RABELAIS PTY LTD v CAMERON & ORS
Judges:Hodgson J
Court:
New South Wales Supreme Court
Hodgson J
[At first instance the plaintiff successfully claimed that it was entitled to a return of the deposit (NSW Supreme Court, Hodgson J, 8 February 1993). Damages were also claimed against both the purchaser and the purchasers' solicitor for the deficiency on resale and other losses. The court determined that the purchasers alone were liable for these damages. The purchasers defended the action on the ground that they were entitled to relief either pursuant to the Contracts Review Act or under the general law. The purchasers also sued their solicitor for damages upon the ground that he had breached his duty of care to them. All of these claims were rejected and it was held that no basis of relief had been made out nor had a breach of duty been established against the purchasers' solicitor. The decision on the question of liability was unsuccessfully appealed by the purchasers (Cameron & Anor v Bell & Anor, NSW Court of Appeal, Mahoney AP, Clarke and Powell JJA, 17 December 1993) and the question of damages was remitted to the judge at first instance for consideration. His Honour made a number of findings in relation to the damages claim, and then considered the taxation implications as follows:]
The other matter that has been debated concerns the possible liability of the plaintiff for capital gains tax under Pt. IIIA of the Income Tax Assessment Act 1936. It is put for the plaintiff, on the basis of the discussion in
Provan v. HCL Real Estate Limited & Ors 92 ATC 4644; (1992) 24 ATR 238, that the plaintiff has a potential liability for capital gains tax arising out of its judgment in this case. Mr. O'Loughlin referred me also to the case of
Tuite & Anor v. Excelby & Ors 93 ATC 4293; 25 ATR 81 which, in general terms, supported the decision of Rolfe, J. in Provan. He also referred me to
Carborundum Realty Pty. Ltd. v. RAIA Archicentre Pt~y. Ltd. & Anor 93 ATC 4418; (1993) Aust. Torts Rep. 81-229. In that case, in the Supreme Court of Victoria, Justice Harper considered that Pt. IIIA of the Income Tax Assessment Act was not intended to apply to transactions which did not involve the passing consideration, and which accordingly in his view, did not result in a gain. That case was criticised by an article in the Law Society Journal, 8th July 1993, by Michael Inglis.
In my opinion, the damages provided for in a judgment such as this could perhaps be regarded as consideration on disposal of an asset within Pt. IIIA of the Act, the relevant asset being the cause of action. However, it seems to me that any capital gain for the purposes of that Part would have to be calculated by deducting, from the amount of the damages, the cost base, being relevantly, in my opinion, the nett asset lost by the plaintiff as part of the production of the cause of action.
In this case, as in most cases, I think the whole of the capital component of the damages would reflect the nett value of whatever asset the plaintiff has lost in producing the cause of action; so that the cost base would be no less than the capital component of the damages awarded.
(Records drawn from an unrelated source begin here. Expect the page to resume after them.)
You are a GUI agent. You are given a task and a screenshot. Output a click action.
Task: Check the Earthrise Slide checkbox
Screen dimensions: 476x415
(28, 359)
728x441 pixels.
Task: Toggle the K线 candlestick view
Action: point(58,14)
Insofar as there are interest components under s.94 of the Supreme Court Rules, those amounts could well be caught by the capital gains provisions. I am inclined to think that those amounts would, in any event, be assessable income under the Income Tax Assessment Act. Insofar as they were assessable income, it seems to me there is no loss caused by the first defendants, except possibly insofar as the whole of the assessable income has to be paid in one income period, rather than paid over a number of years in respect of which lower marginal rates might apply.
If and insofar as there is income tax or capital gains tax loss caused in this general way, it seems to me that it would be recoverable as an item of damages. It is apparent from what I have said, however, that it would not be possible for me to make any assessment of that loss. It is desirable that all aspects of damages be disposed of in one hearing, but because there is the possibility of substantial loss, I would be prepared in this case to reserve leave to the plaintiff to apply for additional damages referable to income tax or capital gains tax considerations.